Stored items
'''

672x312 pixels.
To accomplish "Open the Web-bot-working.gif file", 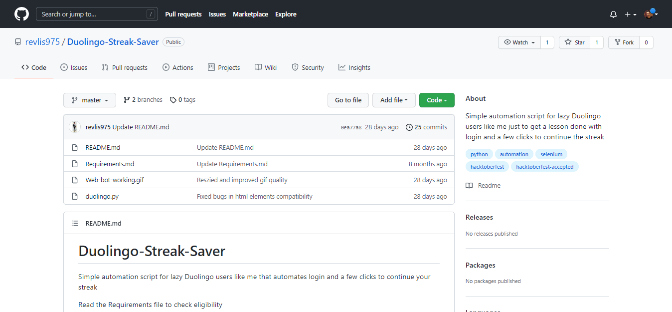I will (115, 180).
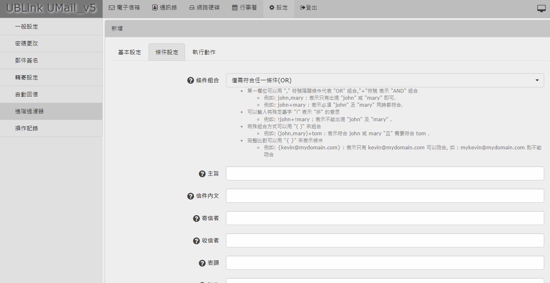The image size is (550, 283).
Task: Click the help icon beside 條件組合
Action: click(x=191, y=81)
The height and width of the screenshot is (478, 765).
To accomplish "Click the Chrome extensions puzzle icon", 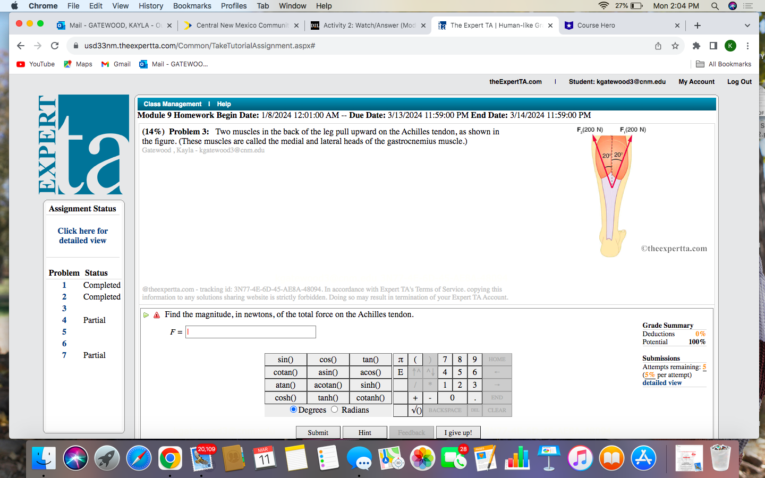I will pyautogui.click(x=696, y=46).
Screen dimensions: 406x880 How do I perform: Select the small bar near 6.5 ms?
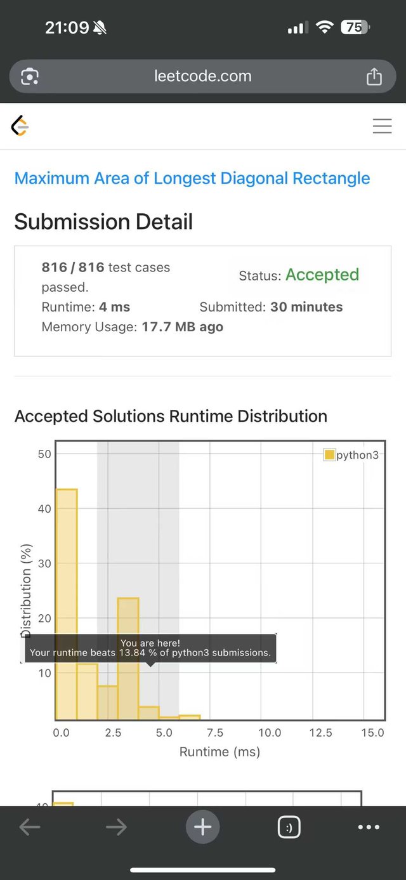tap(190, 717)
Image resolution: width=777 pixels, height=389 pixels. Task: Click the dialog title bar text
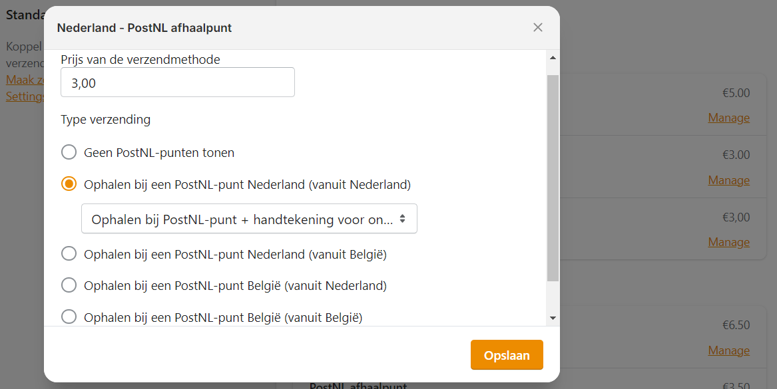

'''

_Problem to work on_. Your task is to collect every line above that contains the word "width".

_Answer for the task_.
The height and width of the screenshot is (478, 765).
Image resolution: width=777 pixels, height=389 pixels. Task: Click the dialog title bar text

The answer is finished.